More clinics, faster recruitment, faster trial and higher cost.
Fewer clinics, longer time to do the trial but at lower cost.
Get the trial protocol approved by an ethics committee
Appoint a data safety monitoring board (DSMB)
Get Regulatory Authority approval for the trial
Negotiate a contract with a CRO (Clinical Research Organisation) to run the trial.
Appoint a trial monitor
Negotiate a contract with a secondary manufacturer to process, code the doses (remember, a double blind trial requires two different doses, placebo water and the drug itself in identical packaging so that neither the clinic doctors nor the patient know what they are giving / getting).
Retain the services of an approved entity to break the coding when the trial is finished so then who got what is revealed.
Appoint an approved medical statistician
Retain the services of a Pharmaceutical distributor to deliver the doses to the clinics
Place the contract for manufacture of the IND (Investigative New Drug) for the clinical trial. Lead time 4 months, so it is a calculated risk / guess when to do it - your trial may be refused.
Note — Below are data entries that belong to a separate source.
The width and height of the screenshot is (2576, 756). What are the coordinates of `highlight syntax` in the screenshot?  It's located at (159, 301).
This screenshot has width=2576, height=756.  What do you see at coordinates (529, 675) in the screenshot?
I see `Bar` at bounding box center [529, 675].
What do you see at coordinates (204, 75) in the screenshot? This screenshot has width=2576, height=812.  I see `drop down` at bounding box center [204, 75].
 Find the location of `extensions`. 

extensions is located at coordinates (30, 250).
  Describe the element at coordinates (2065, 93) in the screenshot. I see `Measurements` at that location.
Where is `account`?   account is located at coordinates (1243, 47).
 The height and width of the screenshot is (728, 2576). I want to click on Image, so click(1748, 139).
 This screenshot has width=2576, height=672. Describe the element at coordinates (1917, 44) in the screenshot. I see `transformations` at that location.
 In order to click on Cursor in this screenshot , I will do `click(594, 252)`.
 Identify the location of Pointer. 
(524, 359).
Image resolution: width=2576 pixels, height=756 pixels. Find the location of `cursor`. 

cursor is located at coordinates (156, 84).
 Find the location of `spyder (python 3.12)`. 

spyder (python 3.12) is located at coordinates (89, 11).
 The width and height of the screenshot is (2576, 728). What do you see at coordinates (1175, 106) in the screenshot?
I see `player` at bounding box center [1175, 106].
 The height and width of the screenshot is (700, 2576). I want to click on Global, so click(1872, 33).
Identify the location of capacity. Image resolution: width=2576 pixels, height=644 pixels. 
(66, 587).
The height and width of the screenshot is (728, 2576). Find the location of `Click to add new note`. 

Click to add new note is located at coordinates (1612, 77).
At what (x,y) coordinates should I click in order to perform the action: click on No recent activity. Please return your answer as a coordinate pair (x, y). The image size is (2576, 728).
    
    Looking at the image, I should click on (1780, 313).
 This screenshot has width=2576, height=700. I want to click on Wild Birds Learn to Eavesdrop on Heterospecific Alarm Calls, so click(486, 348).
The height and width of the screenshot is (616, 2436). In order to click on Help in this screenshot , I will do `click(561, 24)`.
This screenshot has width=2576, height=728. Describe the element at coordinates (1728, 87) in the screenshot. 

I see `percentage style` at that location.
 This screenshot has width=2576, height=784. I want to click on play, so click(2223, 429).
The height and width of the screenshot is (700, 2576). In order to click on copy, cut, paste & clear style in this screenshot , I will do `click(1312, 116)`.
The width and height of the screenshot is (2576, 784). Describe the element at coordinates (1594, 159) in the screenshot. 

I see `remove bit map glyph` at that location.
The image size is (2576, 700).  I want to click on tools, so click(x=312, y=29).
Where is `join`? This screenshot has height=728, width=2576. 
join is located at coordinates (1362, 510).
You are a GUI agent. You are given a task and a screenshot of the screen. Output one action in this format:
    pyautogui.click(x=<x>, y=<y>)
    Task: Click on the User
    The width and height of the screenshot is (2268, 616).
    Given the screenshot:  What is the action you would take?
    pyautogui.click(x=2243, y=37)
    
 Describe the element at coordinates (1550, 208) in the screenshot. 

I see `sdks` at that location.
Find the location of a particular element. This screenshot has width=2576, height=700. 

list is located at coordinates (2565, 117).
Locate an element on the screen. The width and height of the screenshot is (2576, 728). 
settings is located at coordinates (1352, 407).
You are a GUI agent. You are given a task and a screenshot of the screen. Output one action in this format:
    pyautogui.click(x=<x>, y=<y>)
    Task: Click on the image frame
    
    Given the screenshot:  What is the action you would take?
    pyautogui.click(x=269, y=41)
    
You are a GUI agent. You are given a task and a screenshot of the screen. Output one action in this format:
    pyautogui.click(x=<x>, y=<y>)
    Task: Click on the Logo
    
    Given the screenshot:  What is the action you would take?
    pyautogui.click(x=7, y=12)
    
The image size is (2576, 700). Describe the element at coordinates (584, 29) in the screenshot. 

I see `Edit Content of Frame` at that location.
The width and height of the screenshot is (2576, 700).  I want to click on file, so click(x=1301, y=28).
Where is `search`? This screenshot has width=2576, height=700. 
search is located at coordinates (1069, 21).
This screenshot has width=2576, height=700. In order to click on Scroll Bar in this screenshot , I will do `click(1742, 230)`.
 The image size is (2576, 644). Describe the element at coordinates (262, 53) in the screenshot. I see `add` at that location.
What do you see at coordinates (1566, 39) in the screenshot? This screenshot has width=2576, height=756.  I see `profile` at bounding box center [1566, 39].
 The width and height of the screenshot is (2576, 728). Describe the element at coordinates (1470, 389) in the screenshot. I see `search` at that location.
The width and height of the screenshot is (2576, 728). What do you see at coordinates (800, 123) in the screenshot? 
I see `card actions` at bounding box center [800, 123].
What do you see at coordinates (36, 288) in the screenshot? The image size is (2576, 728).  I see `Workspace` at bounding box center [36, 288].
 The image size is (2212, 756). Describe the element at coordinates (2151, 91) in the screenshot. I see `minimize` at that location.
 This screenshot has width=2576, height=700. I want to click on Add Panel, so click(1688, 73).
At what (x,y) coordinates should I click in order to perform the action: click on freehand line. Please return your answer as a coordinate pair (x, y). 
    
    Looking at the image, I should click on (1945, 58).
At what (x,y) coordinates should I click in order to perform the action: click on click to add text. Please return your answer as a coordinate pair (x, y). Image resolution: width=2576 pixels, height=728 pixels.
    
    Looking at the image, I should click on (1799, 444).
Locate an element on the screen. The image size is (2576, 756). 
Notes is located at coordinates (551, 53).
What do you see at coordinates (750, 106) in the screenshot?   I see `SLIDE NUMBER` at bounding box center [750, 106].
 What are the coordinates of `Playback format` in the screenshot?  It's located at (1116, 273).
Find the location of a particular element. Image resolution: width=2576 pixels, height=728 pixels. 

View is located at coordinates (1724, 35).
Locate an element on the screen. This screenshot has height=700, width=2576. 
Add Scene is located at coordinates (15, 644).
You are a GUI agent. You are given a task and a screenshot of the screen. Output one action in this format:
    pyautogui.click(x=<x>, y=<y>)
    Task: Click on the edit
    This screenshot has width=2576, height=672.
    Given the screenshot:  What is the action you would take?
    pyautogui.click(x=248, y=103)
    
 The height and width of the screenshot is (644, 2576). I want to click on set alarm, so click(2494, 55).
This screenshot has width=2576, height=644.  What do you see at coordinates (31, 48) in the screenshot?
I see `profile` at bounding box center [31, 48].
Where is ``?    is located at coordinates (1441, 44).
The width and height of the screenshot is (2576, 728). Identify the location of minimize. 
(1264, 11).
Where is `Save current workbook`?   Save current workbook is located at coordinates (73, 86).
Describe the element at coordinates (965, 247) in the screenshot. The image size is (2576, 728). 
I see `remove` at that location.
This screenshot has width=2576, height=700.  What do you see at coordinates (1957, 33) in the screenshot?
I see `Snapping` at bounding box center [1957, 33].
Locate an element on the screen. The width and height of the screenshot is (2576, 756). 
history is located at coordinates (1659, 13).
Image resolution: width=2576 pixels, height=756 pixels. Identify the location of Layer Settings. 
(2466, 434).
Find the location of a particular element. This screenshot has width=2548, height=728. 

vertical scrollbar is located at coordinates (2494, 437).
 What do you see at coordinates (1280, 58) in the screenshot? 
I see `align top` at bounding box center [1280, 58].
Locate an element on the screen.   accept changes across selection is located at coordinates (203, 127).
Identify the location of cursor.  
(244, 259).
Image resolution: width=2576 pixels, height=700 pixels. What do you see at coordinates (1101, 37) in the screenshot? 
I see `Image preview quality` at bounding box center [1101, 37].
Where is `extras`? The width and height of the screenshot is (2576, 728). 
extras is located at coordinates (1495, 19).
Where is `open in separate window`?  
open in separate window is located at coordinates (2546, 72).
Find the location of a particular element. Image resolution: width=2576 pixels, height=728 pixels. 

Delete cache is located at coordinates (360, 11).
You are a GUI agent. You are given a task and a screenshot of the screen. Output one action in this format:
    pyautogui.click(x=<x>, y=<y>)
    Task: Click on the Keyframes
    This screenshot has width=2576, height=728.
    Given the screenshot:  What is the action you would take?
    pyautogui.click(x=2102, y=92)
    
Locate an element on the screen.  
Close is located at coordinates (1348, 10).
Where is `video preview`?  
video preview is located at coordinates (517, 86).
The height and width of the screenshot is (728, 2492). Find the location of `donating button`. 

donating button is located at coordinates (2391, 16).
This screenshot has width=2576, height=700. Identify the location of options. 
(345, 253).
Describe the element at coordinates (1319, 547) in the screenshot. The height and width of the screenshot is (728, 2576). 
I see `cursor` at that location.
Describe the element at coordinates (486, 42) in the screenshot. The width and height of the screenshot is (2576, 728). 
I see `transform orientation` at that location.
Or one can wait until approval is granted - but then 4 more months is added to the start date for the trial.
Contract with medical writers to tabulate the trial results and write the report in compliance with the format and layout requirements
See how hard it is
Anyway, I don't have any secrets about the use of RCH4 and I'm quite happy for anyone on the forum to PM me for my details and you can come visit my wife, Facetime her or just give us a ring.
Hope this helps with some questions
By the way, my wife is still doing great with no progress. We even went to Sydney a few weeks ago for our wedding anniversary and she walked miles.